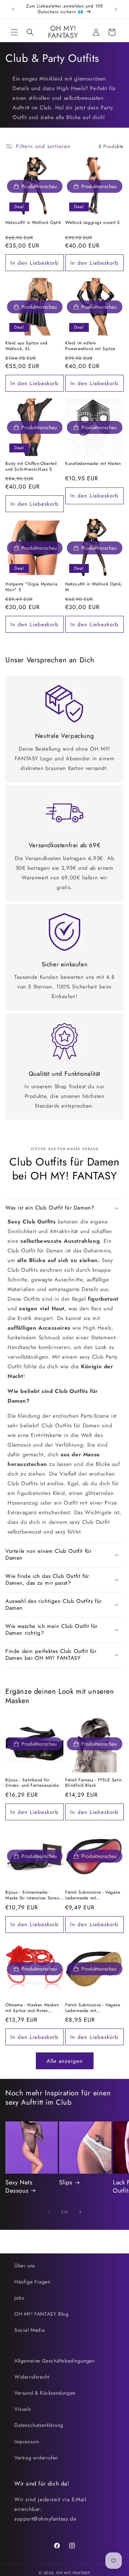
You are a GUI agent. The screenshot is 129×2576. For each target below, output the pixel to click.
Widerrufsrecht (31, 2376)
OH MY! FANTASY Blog (41, 2313)
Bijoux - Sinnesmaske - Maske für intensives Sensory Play (34, 1895)
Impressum (26, 2441)
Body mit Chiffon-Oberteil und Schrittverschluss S (31, 466)
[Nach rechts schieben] (80, 2212)
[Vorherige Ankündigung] (13, 9)
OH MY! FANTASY (73, 2573)
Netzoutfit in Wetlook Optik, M (94, 587)
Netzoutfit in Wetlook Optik (33, 223)
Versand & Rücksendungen (45, 2392)
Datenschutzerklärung (38, 2425)
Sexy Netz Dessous (19, 2186)
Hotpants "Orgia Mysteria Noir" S (31, 587)
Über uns (24, 2265)
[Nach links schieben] (49, 2212)
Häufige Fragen (32, 2281)
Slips (65, 2182)
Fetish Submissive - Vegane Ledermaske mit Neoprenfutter (92, 1895)
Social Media (29, 2330)
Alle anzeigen (65, 2061)
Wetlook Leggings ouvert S (92, 223)
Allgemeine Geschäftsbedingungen (54, 2360)
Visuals (22, 2409)
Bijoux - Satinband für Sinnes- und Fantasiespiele (32, 1783)
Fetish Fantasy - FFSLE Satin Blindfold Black (93, 1783)
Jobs (19, 2297)
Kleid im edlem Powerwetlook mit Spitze (90, 346)
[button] (14, 32)
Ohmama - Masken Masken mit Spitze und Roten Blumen (32, 2007)
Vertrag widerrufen (36, 2457)
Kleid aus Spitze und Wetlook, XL (26, 346)
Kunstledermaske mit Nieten (93, 464)
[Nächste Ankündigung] (116, 9)
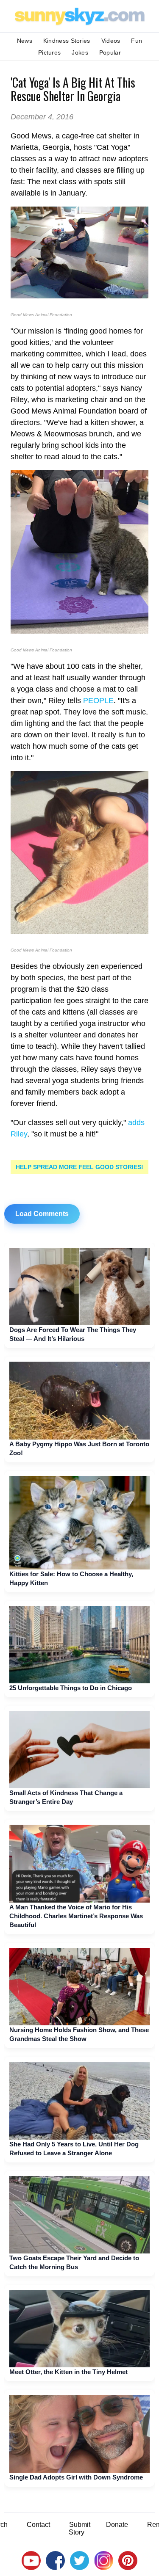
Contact (38, 2524)
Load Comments (42, 1213)
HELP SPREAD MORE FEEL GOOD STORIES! (79, 1167)
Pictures (49, 52)
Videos (110, 40)
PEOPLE (98, 700)
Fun (136, 40)
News (24, 40)
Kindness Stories (66, 40)
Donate (117, 2524)
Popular (110, 52)
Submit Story (79, 2528)
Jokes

┄┄┄┄┄┄┄┄┄┄

### What to produce:
The data must be repeated exactly. Any pictures in it are to be left out.

### Answer to this exercise:
You are a GUI agent. The screenshot is 129×2576. For each target below, output the pixel to click.
Widerrufsrecht (31, 2376)
OH MY! FANTASY Blog (41, 2313)
Bijoux - Sinnesmaske - Maske für intensives Sensory Play (34, 1895)
Impressum (26, 2441)
Body mit Chiffon-Oberteil und Schrittverschluss S (31, 466)
[Nach rechts schieben] (80, 2212)
[Vorherige Ankündigung] (13, 9)
OH MY! FANTASY (73, 2573)
Netzoutfit in Wetlook Optik, M (94, 587)
Netzoutfit in Wetlook Optik (33, 223)
Versand & Rücksendungen (45, 2392)
Datenschutzerklärung (38, 2425)
Sexy Netz Dessous (19, 2186)
Hotpants "Orgia Mysteria Noir" S (31, 587)
Über uns (24, 2265)
[Nach links schieben] (49, 2212)
Häufige Fragen (32, 2281)
Slips (65, 2182)
Fetish Submissive - Vegane Ledermaske mit Neoprenfutter (92, 1895)
Social Media (29, 2330)
Alle anzeigen (65, 2061)
Wetlook Leggings ouvert S (92, 223)
Allgemeine Geschäftsbedingungen (54, 2360)
Visuals (22, 2409)
Bijoux - Satinband für Sinnes- und Fantasiespiele (32, 1783)
Fetish Fantasy - FFSLE Satin Blindfold Black (93, 1783)
Jobs (19, 2297)
Kleid im edlem Powerwetlook mit Spitze (90, 346)
[button] (14, 32)
Ohmama - Masken Masken mit Spitze und Roten Blumen (32, 2007)
Vertrag widerrufen (36, 2457)
Kleid aus Spitze und Wetlook, XL (26, 346)
Kunstledermaske mit Nieten (93, 464)
[Nächste Ankündigung] (116, 9)
Contact (38, 2524)
Load Comments (42, 1213)
HELP SPREAD MORE FEEL GOOD STORIES! (79, 1167)
Pictures (49, 52)
Videos (110, 40)
PEOPLE (98, 700)
Fun (136, 40)
News (24, 40)
Kindness Stories (66, 40)
Donate (117, 2524)
Popular (110, 52)
Submit Story (79, 2528)
Jokes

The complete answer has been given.